:: WHAT YOU NEED TO DO ::
From the records below, print exactly the lines starting at the one containing "Notifications (1589, 101)" and ending at the one containing "Conversation (452, 322)", ends included, and nothing else.

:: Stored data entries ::
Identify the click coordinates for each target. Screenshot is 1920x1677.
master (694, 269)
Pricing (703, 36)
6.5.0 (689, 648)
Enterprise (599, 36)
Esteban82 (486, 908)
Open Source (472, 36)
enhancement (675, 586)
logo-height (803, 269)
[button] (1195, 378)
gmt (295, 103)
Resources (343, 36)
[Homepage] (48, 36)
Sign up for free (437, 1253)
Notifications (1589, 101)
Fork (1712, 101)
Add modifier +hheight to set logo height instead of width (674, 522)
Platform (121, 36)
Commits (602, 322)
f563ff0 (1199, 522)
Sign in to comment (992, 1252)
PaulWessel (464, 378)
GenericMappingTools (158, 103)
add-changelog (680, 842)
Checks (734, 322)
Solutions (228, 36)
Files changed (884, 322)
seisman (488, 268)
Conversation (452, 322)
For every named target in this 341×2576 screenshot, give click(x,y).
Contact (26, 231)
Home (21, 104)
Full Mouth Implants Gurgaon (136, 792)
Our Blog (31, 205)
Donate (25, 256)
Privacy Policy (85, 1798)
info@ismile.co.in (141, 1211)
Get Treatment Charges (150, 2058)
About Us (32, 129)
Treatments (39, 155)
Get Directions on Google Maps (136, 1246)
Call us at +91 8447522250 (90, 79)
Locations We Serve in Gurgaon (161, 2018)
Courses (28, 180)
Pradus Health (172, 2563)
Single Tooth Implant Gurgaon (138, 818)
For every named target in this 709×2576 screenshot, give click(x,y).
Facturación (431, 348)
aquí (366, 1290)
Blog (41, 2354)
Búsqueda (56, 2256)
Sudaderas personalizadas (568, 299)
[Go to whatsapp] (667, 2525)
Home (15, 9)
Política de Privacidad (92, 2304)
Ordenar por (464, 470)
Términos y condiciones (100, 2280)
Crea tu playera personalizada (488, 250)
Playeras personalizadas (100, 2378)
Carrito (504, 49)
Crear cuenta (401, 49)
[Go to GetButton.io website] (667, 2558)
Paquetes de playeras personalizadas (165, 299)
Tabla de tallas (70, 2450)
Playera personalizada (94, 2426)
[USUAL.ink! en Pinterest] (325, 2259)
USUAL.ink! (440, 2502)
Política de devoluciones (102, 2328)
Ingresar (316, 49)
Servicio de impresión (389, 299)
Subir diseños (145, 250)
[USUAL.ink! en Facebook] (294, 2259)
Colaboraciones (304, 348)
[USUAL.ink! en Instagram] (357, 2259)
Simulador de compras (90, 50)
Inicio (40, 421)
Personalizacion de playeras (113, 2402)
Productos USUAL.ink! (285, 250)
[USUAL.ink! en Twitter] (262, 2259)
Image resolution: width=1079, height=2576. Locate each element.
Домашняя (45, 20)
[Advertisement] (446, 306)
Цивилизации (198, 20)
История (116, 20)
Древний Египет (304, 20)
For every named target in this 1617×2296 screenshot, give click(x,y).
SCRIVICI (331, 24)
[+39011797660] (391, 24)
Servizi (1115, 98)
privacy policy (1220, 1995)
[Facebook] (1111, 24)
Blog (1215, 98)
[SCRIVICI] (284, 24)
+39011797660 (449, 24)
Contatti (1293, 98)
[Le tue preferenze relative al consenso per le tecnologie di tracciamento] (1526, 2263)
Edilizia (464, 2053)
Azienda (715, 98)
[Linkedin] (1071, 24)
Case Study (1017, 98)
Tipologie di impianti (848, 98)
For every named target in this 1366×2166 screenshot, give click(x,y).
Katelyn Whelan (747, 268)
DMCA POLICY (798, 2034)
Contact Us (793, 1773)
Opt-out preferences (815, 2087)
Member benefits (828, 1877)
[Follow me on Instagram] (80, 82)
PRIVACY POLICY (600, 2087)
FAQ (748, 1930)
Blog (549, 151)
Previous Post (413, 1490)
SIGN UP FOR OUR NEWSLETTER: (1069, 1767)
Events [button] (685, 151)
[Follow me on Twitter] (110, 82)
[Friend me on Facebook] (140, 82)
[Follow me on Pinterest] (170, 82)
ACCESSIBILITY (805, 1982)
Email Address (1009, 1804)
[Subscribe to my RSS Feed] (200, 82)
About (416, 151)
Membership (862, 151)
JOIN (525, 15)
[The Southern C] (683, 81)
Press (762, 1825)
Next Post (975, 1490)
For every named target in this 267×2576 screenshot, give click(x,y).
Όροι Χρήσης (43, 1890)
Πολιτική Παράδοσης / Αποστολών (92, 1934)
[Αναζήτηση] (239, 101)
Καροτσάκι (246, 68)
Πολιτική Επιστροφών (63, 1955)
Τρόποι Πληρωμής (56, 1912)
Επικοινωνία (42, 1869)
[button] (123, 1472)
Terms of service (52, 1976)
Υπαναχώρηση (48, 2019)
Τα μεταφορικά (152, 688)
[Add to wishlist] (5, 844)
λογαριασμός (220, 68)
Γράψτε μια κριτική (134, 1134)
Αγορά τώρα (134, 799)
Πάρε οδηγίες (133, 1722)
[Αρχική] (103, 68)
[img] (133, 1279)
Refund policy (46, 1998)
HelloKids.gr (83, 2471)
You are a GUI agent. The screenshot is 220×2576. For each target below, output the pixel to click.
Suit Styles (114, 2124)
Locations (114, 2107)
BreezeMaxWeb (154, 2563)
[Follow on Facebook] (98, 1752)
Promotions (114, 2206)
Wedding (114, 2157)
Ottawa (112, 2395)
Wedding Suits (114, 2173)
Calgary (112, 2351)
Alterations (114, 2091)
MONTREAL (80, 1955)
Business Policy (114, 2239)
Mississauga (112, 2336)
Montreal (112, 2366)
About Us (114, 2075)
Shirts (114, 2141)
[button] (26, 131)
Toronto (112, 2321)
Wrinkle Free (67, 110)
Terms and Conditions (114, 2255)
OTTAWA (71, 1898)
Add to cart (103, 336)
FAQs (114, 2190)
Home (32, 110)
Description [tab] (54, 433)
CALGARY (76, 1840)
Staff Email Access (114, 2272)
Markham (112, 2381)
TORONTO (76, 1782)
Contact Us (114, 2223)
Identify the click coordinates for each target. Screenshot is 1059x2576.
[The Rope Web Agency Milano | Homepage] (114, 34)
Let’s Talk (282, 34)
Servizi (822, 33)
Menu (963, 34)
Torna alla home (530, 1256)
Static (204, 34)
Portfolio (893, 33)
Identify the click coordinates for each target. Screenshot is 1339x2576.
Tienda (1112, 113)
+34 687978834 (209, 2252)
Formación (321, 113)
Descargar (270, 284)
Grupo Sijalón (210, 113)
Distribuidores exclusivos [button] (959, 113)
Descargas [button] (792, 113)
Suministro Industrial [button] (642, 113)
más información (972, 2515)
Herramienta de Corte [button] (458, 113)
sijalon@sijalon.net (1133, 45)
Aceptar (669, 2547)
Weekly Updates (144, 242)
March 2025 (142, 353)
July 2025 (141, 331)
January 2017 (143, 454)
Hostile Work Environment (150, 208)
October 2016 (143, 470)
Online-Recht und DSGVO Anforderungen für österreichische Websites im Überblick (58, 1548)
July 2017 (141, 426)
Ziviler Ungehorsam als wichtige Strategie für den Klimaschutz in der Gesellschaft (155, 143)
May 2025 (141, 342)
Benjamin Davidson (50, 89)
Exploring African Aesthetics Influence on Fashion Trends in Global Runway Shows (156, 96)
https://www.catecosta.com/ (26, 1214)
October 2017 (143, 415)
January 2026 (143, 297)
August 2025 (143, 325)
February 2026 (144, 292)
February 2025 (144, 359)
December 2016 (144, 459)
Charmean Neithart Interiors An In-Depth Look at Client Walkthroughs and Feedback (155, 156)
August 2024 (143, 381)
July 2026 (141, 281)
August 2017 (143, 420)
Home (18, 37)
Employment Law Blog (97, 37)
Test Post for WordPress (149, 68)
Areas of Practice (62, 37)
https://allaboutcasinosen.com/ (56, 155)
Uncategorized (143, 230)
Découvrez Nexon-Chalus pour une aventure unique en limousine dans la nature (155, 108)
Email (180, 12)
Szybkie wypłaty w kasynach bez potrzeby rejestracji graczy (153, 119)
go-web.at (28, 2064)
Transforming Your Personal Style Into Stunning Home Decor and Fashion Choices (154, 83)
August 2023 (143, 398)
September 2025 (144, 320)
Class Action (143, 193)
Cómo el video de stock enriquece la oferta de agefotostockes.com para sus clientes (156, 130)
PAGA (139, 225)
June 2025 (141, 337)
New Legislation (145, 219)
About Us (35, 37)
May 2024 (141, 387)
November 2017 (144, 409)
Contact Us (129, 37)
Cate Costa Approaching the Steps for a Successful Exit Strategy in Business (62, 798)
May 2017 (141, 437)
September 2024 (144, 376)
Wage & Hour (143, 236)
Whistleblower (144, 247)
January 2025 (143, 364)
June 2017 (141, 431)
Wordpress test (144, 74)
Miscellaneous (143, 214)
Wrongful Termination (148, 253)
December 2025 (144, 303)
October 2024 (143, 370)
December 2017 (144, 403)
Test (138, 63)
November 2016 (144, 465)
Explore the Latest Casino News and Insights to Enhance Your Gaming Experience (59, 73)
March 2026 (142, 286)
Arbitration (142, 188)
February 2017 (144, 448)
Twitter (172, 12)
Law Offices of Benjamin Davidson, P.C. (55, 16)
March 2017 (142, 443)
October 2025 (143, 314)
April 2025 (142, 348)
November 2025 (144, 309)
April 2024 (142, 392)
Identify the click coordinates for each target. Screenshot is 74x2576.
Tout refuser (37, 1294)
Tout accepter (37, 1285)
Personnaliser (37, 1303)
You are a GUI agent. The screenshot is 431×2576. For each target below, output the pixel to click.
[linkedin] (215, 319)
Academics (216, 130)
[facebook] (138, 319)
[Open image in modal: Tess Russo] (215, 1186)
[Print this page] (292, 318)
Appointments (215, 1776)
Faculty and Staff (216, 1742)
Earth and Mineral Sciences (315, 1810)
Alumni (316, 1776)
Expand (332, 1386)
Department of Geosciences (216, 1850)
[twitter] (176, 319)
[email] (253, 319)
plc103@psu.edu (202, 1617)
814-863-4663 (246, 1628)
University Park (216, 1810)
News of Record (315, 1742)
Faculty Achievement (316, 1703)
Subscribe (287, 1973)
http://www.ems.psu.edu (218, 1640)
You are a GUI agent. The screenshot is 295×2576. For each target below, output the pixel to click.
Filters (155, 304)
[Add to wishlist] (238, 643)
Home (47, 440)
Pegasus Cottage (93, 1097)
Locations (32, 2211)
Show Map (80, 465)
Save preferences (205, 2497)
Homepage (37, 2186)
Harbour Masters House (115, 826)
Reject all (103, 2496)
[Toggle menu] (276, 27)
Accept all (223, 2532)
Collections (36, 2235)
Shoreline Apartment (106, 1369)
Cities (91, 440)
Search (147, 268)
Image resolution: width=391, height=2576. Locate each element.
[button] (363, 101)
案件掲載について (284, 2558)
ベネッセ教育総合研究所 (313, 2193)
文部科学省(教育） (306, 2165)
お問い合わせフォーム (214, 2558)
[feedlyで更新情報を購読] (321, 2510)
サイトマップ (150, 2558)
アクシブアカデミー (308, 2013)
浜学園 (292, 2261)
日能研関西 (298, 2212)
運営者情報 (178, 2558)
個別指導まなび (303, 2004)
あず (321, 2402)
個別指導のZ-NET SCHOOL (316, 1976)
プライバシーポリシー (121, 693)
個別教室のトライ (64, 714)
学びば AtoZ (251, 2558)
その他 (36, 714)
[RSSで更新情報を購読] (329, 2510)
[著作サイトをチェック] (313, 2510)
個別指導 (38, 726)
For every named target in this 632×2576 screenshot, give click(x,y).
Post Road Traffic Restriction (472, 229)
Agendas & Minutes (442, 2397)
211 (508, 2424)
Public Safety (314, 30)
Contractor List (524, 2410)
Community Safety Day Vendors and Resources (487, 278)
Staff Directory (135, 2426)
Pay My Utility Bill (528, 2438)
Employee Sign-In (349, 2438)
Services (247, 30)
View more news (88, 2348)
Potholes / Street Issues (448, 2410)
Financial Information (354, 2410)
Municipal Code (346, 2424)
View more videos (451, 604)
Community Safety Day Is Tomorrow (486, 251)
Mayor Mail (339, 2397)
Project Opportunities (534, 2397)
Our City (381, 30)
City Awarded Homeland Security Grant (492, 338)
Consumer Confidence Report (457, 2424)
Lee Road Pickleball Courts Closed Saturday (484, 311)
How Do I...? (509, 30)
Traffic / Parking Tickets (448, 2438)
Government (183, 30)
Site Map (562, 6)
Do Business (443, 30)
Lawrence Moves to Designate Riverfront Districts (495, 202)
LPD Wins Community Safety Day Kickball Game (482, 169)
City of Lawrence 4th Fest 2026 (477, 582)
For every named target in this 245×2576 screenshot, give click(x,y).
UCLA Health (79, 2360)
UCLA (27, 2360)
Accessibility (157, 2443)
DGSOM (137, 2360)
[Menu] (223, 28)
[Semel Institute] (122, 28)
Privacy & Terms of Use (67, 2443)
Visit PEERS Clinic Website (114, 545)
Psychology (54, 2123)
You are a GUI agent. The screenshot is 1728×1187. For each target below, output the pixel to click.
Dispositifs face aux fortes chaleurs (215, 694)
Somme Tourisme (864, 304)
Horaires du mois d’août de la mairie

:: OUTPUT FOR THIS TASK ::
Notifications (1589, 101)
Fork (1712, 101)
Add modifier +hheight to set logo height instead of width (674, 522)
Platform (121, 36)
Commits (602, 322)
f563ff0 (1199, 522)
Sign in to comment (992, 1252)
PaulWessel (464, 378)
GenericMappingTools (158, 103)
add-changelog (680, 842)
Checks (734, 322)
Solutions (228, 36)
Files changed (884, 322)
seisman (488, 268)
Conversation (452, 322)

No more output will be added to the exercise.